Der Zukunft sieht der 86-Jährige optimistisch entgegen. "Ich gehöre nicht zu den Pessimisten in Bezug auf unsere Demokratie", sagte er. Die Zweite Republik bestehe nämlich schon vier Mal länger als die Erste Republik und eine "übergroße Mehrheit der österreichischen Bevölkerung" wolle keine Diktatur. Er baue darauf, "dass Österreich ein Land ist, wo wir einen Zusammenbruch der Demokratie in absehbarer Zeit nicht fürchten müssen", sagte Fischer. "Wir werden Fehler machen, wir werden auf unzufriedene Menschen leider stoßen, aber ich glaube, dass wir schon einiges gelernt haben aus der Geschichte und dass ich mich für meine Kinder und hoffentlich auch meine Enkelkinder nicht wirklich fürchten muss."

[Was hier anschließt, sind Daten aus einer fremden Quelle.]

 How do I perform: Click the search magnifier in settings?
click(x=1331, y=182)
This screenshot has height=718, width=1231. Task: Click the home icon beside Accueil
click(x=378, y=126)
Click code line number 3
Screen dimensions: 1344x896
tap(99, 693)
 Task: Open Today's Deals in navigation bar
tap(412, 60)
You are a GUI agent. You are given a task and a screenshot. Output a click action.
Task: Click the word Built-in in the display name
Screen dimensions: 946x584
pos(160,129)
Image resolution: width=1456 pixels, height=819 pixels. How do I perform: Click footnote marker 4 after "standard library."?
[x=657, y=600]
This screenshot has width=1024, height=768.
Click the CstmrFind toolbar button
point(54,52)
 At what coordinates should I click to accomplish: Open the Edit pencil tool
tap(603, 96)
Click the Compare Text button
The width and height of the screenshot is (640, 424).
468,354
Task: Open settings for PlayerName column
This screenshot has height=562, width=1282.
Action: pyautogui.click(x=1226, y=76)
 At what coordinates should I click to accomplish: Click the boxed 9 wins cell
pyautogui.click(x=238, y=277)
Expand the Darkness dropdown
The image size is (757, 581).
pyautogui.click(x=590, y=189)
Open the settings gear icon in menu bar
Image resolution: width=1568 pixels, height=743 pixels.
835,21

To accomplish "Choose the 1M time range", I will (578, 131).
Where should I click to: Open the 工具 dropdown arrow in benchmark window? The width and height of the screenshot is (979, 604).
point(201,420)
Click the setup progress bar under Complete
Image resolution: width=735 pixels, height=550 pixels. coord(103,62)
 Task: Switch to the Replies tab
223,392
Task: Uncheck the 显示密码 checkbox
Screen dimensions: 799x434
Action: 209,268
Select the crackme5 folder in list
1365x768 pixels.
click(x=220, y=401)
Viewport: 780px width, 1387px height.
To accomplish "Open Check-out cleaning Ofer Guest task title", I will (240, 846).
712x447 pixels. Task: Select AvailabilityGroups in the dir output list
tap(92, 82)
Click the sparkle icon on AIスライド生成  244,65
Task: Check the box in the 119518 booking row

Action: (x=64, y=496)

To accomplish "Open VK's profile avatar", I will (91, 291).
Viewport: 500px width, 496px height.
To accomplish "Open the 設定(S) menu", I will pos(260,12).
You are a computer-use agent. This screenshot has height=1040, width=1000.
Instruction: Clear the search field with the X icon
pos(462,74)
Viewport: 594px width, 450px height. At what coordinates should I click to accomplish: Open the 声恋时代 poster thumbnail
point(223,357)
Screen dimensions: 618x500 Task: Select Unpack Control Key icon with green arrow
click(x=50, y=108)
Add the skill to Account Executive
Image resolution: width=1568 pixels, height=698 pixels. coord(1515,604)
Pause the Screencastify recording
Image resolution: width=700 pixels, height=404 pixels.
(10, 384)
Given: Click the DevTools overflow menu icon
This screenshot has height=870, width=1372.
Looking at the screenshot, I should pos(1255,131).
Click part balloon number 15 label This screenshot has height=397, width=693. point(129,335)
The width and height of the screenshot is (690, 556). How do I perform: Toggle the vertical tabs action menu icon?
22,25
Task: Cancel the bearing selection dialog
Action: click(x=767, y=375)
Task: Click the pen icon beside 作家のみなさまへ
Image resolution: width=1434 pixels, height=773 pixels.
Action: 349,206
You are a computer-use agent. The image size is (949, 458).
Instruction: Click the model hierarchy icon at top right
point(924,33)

Mit Blick auf die Kontroversen rund um Nationalratspräsident Walter Rosenkranz (FPÖ) und seine Mitarbeiter sprach sich Fischer dagegen aus, Burschenschafter pauschal aus dem Staatsdienst auszuschließen. Wenn jemand nicht in einer verbotenen Vereinigung sei und von der freien Berufswahl, dem Wahlrecht und dem Recht auf Redefreiheit und Kritik Gebrauch mache, dürfe das "nicht dazu führen, dass der ein Bürger zweiter Klasse ist".
FPÖ habe sich Kanzlerchance "leichtfertig entgehen lassen"
"Wirklich überrascht" zeigte sich Fischer, dass man sich in der FPÖ nach dem Wahlsieg "die Chance, Bundeskanzler zu sein, so leichtfertig und nonchalant entgehen hat lassen". Der seit Anfang März amtierenden Dreier-Regierung gibt er auch Überlebenschancen über die Legislaturperiode hinaus. Bei ÖVP, SPÖ und NEOS merke er nämlich "einen besonderen Willen, vielleicht sogar einen Ehrgeiz zu zeigen, (...) dass auch eine Drei-Parteien-Regierung, die ja nicht einfach zu führen ist, was zusammenbringen kann und was leisten kann. Wenn das der Fall ist, gibt es auch Chancen, dass das in dieser oder jener Form fortgesetzt wird." Es sei auch nicht gesagt, dass die FPÖ bei der Wahl 2029 weiter zulegen müsse. "Es kann auch sein, dass das jetzt ein Zenit war."
(Das Gespräch führten Edgar Schütz und Stefan Vospernik/APA)
Zusammenfassung
- Der frühere Bundespräsident Heinz Fischer warnt zum 70. Jahrestag des Staatsvertrags davor, die Neutralität Österreichs abzuschaffen, und bezeichnet dies als 'riesigen Fehler'.
- Fischer betont, dass der Status als neutrales Land Österreich mehr Schutz biete als 5.000 amerikanische Soldaten auf heimischem Boden und verweist auf den internationalen Ruf und die Rolle als Sitz von UNO und OPEC.
- Er sieht die rechtliche Möglichkeit zur Abschaffung der Neutralität, hält dies aber für unklug und erinnert an die Bedeutung des Staatsvertrags von 1955 für Österreichs Souveränität.
- Fischer begründet seine Ablehnung von Krieg und seine Unterstützung der Neutralität mit seinen eigenen Erlebnissen als Kind während des Zweiten Weltkriegs, insbesondere den Bombenangriffen und der Besatzungszeit.
- Mit 86 Jahren zeigt sich Fischer optimistisch für die Zukunft der österreichischen Demokratie und sieht keine Gefahr eines Systemzusammenbruchs, da die Zweite Republik viermal länger besteht als die Erste.